Tonight on WNYC's Soundcheck, I hear that Kraftwerk is playing eight nights at MOMA and I am thrown back to the patio of my younger brother, the music spitting out into the quiet, lonely street. Sometimes it all - the drink, weed, and music - was too much, too much joy, too much tension, too much nothing. My mother was hurt and never going to get better. The center dropped out, but still, now I know I was blooming into a fabulous woman, no place or situation could stop it. I see it in my older daughter as I sit across from her at dinner tonight and I witness her glory. The shaping of the face, the hair, softer than the jeans I zipped up, flat on my bed, breathing in, ready for the night. Nature carries on and hopes for the best.

Somehow I drifted from the parties of my brothers and ended up rocking in front of boulder-sized speakers at the Treetop where I would dance, feeling nothing but freedom. There I met my husband. Not the finest place, but it was indeed my destiny for my daughters are my center.

I've never forgotten what happened inside me when I was dancing. I pray it is what lives in me as a writer, as I venture into the waters again, cold, never liked the womb, bad experience I suspect. I hear the taunting of my brother as his court closes down for the night and his eyes light on me and I know I am hamburger.

As Kraftwerk plays this week, I walk the streets of my city, and I wink and wave.

We both made it out alive.


 

Saturday, April 7, 2012

Bearing the Fruit of Purpose

Twenty-eight years ago I was pregnant with my first child. April 7th was my due date and I awoke that morning, ready, waiting, wondering what to expect? My husband and I hung out together; him irritable, me pensive, both of us bothering the other. It ended up with him going to a friend's house and me driving home, mad. I wished for labor to begin; oh how badly he would feel, me calling him from the hospital, him now dashing to me. But labor did not happen and he returned blitzed. I laid in bed, angry, feeling alone. Once he was in bed, too, and asleep, I calmed down. Our baby, Leila Sandra, would not come for 14 more days, and once again, my husband and I would be together, him just home from playing in the band and me up late watching "Fanny Farmer". He was eating a hamburger, urging me to eat it with him, and I refused, trying to watch the movie, but he kept saying, "Comon. For the baby." And just then, a spiriling pain swirled through my stomach and into my legs. "No!" I growled, rising to go to the bathroom and there I discovered labor had begun as I stood to see "the plug" swimming in the bowl.

I told him, we called the hospital, and then both of us slid into bed, our eyes wide, excited, waiting as the nurse said not to come in until the pains were four minutes apart.
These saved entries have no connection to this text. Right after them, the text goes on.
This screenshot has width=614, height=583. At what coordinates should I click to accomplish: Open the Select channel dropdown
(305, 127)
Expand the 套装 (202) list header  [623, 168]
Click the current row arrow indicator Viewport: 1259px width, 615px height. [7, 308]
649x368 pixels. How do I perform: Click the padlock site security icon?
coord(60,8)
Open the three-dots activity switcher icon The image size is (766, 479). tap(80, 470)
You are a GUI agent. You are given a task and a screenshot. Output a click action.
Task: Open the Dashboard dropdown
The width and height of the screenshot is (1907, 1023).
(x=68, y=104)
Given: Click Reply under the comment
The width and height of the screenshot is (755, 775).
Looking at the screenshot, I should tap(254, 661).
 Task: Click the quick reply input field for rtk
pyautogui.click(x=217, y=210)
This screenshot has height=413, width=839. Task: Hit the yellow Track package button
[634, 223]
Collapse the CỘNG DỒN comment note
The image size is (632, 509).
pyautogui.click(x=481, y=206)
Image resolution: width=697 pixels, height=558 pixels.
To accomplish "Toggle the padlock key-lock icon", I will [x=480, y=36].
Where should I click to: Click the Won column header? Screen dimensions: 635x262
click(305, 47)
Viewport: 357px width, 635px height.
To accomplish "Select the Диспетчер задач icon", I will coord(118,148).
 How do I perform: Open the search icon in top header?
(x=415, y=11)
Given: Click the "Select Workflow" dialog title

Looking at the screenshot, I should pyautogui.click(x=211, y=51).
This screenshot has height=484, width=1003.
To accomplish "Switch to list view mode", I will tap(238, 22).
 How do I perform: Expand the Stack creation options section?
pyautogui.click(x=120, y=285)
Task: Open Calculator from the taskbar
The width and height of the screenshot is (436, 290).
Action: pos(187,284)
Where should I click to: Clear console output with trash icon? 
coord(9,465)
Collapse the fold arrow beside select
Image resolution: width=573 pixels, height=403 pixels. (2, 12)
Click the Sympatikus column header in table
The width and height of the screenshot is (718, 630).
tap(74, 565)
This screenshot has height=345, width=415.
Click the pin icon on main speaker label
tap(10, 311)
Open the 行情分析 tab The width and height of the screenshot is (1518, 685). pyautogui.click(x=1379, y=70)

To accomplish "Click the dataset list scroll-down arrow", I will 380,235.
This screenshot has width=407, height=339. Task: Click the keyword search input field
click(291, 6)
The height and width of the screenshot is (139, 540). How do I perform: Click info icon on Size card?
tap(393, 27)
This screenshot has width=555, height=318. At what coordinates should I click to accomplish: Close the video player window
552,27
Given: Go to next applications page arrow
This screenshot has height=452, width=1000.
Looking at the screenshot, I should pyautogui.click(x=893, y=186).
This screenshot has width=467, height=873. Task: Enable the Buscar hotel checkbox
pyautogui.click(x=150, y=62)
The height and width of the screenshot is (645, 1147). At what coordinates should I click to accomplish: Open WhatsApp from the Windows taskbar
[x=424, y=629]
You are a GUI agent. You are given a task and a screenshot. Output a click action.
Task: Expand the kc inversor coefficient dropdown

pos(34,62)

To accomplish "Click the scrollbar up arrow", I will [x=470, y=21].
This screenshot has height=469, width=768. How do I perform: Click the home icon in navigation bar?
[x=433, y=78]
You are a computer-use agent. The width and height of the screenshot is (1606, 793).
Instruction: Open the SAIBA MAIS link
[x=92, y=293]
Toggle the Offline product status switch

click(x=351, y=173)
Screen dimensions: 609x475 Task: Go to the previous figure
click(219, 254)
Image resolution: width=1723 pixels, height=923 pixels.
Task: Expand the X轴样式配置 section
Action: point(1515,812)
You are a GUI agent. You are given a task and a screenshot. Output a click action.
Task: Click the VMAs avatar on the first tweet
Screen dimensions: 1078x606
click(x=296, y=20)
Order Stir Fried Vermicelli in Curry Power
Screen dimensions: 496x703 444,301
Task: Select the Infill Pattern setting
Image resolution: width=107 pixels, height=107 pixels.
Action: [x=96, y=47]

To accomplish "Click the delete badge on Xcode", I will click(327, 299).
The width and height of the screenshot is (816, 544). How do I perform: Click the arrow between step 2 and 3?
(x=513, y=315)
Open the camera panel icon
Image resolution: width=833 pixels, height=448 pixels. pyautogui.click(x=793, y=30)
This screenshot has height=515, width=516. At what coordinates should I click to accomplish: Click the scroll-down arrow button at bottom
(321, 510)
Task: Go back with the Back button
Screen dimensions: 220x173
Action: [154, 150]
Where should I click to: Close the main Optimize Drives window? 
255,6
He got back up to watch TV. I laid there not a clue of what to think. In the morning, we called our families and around four in the afternoon, I went in and that evening at four minutes til midnight, I delivered my porcelain doll, but before that my husband had gone on to play again at the club. I had sent him away. His eyes were bulging and I knew he'd need to go out and have a smoke or two or three and something told me it would be better to summon my sister to help and to send him back to work.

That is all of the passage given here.